Start of Block

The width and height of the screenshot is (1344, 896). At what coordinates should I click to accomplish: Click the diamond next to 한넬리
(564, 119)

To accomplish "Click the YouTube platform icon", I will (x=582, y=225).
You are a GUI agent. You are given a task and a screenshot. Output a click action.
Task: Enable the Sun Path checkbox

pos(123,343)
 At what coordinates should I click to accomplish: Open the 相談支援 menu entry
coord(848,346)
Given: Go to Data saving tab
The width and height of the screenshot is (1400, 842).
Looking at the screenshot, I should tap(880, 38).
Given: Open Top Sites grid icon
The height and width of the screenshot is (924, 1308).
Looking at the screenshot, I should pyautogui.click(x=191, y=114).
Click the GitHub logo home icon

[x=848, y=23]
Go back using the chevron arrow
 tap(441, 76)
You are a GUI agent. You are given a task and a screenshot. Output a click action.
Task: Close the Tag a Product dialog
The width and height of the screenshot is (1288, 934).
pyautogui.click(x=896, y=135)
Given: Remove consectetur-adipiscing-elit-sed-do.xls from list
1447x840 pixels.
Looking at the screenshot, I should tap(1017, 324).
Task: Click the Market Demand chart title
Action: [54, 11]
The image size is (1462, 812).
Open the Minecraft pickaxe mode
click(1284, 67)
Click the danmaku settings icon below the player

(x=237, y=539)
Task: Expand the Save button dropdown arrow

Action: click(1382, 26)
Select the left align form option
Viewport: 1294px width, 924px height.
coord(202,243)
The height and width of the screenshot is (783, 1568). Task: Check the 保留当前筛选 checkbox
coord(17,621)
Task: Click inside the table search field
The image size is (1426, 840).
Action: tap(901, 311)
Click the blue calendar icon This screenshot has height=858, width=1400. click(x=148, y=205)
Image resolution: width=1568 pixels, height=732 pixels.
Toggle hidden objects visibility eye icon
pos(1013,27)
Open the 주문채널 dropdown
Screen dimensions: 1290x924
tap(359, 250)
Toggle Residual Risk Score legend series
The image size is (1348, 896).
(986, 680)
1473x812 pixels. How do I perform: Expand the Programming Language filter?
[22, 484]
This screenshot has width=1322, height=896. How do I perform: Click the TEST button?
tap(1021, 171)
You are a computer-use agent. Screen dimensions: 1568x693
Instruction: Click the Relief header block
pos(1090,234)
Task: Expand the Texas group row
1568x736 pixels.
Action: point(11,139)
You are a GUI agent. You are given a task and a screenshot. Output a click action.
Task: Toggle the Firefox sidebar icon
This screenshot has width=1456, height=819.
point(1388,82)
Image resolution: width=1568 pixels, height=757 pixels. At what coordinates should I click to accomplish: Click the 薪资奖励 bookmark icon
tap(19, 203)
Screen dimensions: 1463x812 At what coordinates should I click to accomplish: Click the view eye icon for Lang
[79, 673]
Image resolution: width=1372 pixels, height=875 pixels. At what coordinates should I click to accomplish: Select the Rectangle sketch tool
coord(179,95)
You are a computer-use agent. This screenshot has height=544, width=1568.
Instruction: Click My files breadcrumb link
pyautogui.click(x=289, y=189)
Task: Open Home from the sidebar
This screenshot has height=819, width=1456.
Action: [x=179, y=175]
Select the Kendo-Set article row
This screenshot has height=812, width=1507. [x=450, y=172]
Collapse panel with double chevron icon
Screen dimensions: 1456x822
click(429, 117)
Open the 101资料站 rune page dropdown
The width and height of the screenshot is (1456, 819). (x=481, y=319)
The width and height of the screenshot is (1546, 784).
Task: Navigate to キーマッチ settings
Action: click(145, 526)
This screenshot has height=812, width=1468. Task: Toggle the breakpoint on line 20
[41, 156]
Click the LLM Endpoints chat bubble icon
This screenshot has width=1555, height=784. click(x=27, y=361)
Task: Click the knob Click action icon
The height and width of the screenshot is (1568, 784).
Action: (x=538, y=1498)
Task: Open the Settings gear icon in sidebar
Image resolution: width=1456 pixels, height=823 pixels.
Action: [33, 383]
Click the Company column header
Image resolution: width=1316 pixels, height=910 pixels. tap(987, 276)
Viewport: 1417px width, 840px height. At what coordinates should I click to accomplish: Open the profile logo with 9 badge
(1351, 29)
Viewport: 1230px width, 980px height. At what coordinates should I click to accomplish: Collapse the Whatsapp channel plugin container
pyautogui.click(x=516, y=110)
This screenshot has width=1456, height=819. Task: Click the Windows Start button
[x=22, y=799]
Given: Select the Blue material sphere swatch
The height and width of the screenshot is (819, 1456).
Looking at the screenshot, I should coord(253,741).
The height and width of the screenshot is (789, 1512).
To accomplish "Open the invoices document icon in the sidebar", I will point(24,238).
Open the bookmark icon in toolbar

End of Block

*Assignment:* Each line of the material above either contains the word "from" or does not; state how many do, and nothing else.

*Finished exercise:* 2